───── DATA LISTING ─────

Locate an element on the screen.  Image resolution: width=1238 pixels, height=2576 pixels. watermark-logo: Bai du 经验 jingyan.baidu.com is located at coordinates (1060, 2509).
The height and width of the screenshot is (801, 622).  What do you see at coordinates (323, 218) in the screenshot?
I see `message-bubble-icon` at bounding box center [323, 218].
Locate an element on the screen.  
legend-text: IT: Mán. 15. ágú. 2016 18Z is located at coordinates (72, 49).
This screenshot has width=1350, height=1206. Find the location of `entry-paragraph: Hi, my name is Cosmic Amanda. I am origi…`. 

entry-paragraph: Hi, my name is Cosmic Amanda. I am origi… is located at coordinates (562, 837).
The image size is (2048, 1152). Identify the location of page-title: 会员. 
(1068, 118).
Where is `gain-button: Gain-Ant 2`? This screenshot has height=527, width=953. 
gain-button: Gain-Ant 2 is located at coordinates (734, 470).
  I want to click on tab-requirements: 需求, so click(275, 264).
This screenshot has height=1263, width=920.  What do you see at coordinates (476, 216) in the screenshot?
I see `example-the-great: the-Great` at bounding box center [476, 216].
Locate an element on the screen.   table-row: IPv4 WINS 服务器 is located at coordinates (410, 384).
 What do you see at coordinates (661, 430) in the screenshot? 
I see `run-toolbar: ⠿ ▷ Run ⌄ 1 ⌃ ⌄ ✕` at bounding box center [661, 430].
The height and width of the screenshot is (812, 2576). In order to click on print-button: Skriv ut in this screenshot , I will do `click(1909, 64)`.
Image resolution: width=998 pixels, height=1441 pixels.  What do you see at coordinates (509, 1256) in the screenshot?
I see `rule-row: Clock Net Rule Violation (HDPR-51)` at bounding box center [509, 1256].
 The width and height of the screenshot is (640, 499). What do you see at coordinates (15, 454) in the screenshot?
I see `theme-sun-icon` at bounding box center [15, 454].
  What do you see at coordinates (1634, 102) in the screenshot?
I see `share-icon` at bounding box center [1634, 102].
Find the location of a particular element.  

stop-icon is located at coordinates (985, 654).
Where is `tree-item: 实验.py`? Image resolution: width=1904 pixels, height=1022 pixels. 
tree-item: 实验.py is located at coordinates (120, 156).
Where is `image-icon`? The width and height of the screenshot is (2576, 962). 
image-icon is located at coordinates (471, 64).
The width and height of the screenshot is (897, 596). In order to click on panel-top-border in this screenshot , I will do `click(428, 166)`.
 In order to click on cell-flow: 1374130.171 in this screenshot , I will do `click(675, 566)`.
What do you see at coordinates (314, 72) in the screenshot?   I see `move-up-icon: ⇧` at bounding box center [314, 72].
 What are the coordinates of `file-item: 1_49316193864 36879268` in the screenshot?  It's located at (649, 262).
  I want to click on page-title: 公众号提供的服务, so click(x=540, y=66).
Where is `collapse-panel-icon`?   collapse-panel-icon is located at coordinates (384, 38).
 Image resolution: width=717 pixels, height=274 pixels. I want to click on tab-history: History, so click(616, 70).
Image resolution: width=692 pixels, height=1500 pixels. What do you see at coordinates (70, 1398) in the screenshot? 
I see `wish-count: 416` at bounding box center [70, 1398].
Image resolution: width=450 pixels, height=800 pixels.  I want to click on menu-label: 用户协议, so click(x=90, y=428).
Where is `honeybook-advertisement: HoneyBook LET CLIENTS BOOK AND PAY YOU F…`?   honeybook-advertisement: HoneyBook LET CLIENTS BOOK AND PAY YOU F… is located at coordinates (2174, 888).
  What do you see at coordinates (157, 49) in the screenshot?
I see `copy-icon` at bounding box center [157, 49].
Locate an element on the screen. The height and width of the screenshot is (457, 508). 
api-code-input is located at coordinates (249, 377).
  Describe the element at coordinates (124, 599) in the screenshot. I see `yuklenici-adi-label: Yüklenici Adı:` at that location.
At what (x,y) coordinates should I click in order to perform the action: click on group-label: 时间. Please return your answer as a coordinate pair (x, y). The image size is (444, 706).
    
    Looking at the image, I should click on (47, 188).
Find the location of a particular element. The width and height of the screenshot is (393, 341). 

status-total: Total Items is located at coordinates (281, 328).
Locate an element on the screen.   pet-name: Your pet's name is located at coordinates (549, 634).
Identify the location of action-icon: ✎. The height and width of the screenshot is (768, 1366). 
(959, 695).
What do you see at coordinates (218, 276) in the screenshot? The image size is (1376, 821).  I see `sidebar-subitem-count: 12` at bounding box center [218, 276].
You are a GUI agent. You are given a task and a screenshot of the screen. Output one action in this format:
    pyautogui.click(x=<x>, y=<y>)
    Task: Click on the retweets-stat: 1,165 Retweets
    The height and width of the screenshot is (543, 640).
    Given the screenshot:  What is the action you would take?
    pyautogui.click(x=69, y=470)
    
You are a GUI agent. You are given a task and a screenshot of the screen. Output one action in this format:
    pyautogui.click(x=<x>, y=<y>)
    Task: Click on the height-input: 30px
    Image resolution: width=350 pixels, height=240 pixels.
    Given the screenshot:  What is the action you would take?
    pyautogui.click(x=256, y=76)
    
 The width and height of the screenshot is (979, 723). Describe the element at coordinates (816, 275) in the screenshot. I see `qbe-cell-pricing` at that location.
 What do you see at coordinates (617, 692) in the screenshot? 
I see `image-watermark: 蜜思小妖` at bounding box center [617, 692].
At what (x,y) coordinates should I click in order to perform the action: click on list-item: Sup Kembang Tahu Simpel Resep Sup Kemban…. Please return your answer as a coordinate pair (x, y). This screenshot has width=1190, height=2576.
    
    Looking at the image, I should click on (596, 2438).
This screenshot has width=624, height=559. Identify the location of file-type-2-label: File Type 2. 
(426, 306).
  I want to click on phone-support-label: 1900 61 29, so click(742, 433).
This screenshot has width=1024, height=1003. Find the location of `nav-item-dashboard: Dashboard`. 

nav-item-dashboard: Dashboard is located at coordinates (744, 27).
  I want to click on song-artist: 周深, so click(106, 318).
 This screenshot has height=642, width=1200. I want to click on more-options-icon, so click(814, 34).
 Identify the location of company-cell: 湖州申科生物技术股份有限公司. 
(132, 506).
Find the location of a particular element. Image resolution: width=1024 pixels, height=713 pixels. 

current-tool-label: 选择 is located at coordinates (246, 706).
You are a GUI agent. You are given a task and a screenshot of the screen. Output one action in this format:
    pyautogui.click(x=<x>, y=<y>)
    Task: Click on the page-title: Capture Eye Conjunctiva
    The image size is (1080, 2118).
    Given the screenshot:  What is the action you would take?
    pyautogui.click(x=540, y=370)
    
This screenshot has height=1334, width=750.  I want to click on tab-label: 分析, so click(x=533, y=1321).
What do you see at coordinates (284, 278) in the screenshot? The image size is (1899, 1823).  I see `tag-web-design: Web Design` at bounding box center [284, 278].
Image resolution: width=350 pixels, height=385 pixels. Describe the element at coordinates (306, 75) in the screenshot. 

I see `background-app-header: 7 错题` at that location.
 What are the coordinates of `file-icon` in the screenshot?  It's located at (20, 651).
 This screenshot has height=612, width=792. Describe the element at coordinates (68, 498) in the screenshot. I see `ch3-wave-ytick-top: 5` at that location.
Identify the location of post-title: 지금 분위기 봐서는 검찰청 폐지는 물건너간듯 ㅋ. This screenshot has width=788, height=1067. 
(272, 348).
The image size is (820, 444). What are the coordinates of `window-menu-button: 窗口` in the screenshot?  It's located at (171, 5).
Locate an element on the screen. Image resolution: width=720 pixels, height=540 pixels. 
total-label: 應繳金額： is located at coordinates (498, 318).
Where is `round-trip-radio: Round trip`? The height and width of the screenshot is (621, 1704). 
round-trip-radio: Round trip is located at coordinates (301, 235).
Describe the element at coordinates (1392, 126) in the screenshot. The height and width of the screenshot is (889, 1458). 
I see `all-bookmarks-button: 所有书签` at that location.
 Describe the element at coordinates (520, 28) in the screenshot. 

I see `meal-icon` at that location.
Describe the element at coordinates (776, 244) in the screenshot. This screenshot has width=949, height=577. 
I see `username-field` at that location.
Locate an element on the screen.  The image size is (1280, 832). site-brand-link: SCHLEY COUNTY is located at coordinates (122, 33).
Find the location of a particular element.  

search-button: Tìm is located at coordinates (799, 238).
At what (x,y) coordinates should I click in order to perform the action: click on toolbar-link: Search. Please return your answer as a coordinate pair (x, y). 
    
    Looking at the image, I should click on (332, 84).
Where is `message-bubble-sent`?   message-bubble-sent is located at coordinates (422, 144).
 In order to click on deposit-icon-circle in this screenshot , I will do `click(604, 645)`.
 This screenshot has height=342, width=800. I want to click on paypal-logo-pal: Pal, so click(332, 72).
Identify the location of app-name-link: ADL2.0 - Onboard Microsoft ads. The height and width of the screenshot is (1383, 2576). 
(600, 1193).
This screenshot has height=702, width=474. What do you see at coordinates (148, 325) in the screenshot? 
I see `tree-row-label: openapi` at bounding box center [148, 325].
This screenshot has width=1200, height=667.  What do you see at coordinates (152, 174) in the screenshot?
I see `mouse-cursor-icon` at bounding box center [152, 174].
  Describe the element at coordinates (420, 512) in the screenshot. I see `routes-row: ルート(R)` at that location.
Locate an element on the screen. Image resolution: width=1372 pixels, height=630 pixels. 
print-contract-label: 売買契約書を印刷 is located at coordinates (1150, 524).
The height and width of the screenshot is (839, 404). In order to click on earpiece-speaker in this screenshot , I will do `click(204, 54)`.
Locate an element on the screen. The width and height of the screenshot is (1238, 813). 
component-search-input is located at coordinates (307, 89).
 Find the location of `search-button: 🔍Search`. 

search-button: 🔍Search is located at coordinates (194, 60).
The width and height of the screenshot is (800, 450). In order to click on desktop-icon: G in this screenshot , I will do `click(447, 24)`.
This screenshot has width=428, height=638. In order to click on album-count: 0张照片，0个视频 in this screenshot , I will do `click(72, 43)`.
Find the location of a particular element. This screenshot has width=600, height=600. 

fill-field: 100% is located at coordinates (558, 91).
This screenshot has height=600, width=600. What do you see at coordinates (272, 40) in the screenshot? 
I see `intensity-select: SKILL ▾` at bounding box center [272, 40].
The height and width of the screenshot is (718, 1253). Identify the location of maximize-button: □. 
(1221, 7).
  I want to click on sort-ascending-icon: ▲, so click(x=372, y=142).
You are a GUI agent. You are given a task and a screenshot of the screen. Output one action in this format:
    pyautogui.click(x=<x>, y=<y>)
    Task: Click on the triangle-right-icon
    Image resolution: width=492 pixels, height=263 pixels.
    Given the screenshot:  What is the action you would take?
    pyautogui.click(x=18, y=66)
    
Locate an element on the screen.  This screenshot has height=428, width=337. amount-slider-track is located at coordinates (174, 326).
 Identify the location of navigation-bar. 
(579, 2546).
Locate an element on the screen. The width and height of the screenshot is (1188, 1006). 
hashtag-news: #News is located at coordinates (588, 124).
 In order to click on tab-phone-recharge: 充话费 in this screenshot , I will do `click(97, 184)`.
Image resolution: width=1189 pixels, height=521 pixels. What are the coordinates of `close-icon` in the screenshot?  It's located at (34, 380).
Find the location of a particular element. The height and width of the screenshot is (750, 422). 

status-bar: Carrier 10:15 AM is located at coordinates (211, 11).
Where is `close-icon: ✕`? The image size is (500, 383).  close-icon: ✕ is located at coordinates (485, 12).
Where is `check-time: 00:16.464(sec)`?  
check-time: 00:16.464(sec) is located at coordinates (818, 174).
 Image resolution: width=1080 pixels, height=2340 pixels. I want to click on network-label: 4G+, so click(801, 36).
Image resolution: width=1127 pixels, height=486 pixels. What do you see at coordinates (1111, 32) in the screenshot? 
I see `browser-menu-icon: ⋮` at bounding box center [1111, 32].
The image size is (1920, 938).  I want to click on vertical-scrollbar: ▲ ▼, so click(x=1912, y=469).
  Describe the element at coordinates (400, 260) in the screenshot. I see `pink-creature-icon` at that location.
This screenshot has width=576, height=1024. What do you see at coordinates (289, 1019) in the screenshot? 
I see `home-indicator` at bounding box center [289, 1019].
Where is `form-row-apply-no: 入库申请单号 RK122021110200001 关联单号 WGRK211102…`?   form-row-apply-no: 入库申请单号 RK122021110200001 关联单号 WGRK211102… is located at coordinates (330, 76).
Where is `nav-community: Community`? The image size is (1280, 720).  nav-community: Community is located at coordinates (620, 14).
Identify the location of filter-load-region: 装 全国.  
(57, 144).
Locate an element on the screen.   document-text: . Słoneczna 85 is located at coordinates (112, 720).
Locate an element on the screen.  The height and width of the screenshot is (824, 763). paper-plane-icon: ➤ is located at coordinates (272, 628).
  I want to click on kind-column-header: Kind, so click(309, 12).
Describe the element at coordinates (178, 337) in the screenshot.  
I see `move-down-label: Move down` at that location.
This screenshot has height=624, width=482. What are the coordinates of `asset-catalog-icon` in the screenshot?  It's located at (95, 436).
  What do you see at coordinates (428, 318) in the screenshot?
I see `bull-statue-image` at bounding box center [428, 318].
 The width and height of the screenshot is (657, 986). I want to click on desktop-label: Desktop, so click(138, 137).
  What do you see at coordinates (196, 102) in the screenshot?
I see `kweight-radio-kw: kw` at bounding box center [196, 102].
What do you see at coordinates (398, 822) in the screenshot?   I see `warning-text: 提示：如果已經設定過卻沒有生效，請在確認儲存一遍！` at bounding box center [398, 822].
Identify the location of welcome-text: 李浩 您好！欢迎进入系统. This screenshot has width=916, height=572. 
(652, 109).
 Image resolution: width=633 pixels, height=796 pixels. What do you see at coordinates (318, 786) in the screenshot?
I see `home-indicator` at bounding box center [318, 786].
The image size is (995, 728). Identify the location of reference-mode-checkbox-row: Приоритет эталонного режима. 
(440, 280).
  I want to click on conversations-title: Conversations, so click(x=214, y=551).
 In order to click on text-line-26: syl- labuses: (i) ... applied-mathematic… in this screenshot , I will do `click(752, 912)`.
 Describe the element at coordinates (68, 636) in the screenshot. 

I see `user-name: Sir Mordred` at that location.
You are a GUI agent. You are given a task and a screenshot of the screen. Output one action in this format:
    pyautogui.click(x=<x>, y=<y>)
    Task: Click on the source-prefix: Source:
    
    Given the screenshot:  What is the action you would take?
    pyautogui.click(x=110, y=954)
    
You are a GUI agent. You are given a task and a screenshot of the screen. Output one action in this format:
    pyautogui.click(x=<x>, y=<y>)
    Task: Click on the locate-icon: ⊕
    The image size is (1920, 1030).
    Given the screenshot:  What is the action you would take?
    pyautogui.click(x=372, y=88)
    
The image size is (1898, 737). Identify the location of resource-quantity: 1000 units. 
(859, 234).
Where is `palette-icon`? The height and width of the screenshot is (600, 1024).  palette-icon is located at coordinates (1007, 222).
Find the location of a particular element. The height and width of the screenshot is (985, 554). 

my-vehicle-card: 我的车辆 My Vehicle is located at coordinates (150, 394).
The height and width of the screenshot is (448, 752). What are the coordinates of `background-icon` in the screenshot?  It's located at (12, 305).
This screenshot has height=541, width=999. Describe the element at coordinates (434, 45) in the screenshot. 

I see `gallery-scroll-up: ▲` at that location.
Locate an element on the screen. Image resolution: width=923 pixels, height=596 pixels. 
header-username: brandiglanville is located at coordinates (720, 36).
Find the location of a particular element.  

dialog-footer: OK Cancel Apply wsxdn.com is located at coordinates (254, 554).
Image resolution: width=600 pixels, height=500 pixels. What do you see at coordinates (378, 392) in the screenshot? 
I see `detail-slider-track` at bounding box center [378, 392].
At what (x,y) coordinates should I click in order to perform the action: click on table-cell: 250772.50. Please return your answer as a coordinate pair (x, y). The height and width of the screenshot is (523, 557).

─────

• TASK PROMPT:
Can you arrange the lines of the listing, from its first line through the line holding "center [323, 218].", inclusive, as a JSON list of strings with one string per line and blank lines left out?

• RESPONSE BELOW:
[
  "Locate an element on the screen.  Image resolution: width=1238 pixels, height=2576 pixels. watermark-logo: Bai du 经验 jingyan.baidu.com is located at coordinates (1060, 2509).",
  "The height and width of the screenshot is (801, 622).  What do you see at coordinates (323, 218) in the screenshot?",
  "I see `message-bubble-icon` at bounding box center [323, 218]."
]